═══ Entries provided ═══

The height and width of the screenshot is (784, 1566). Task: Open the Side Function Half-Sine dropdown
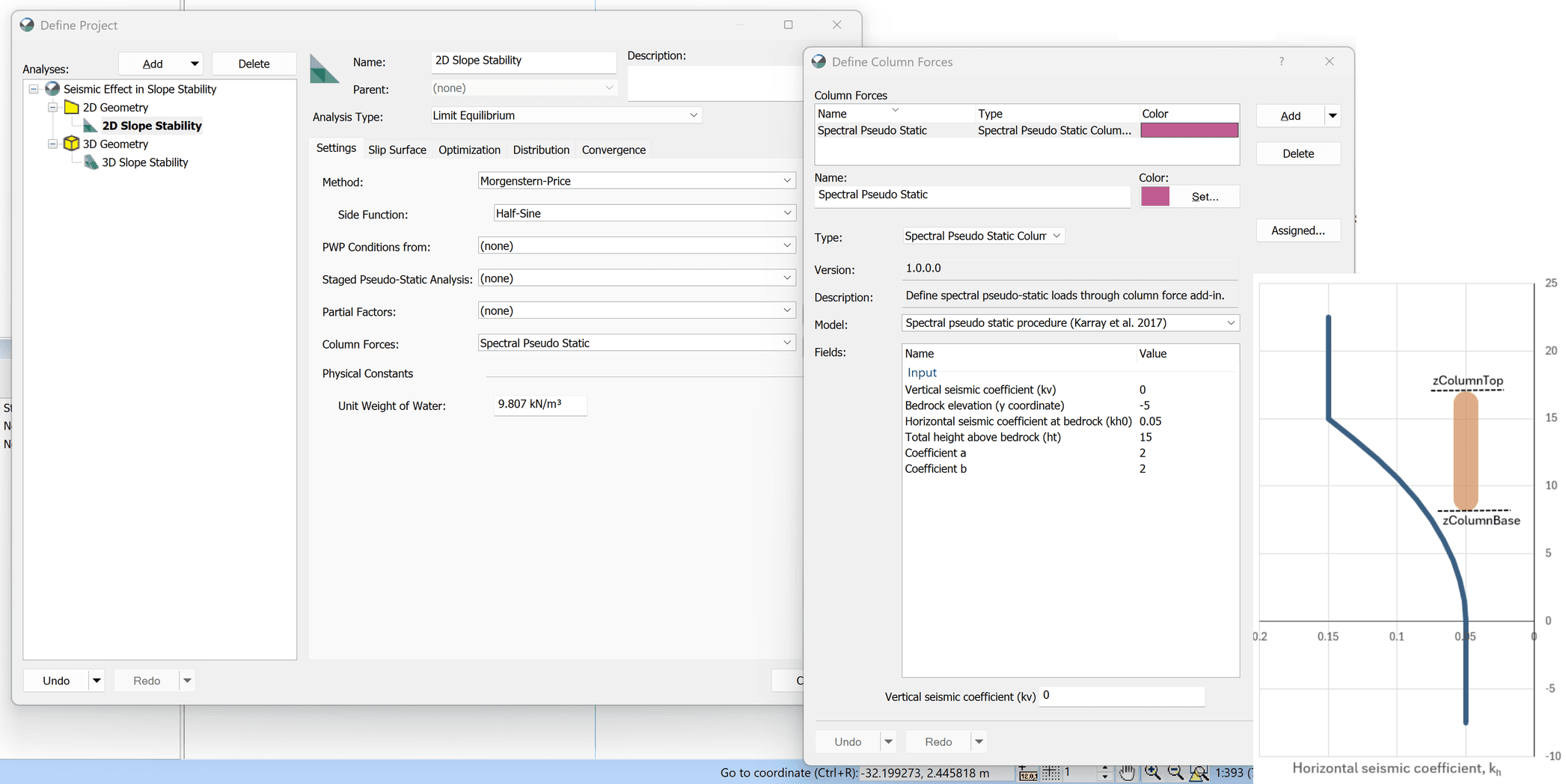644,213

═══
═══ Entries provided ═══

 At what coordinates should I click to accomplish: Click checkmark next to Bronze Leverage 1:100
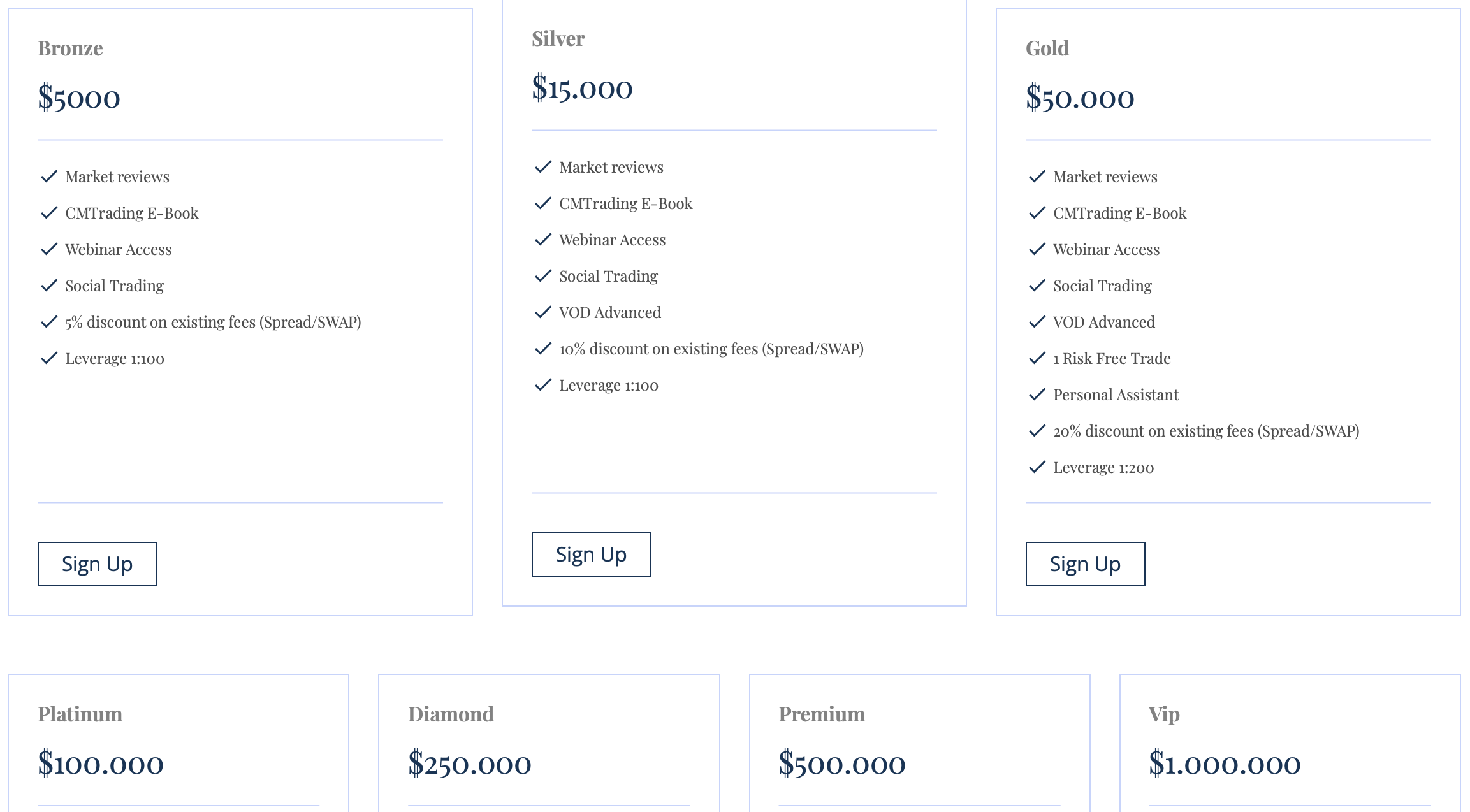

═══
═══ Entries provided ═══

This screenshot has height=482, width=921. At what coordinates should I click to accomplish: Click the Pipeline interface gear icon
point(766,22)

═══

__To do__
Copy out the listing again word for word, beginning at the line containing "This screenshot has" and continuing through the line containing "point(766,22)".

__Written answer__
This screenshot has height=482, width=921. At what coordinates should I click to accomplish: Click the Pipeline interface gear icon
point(766,22)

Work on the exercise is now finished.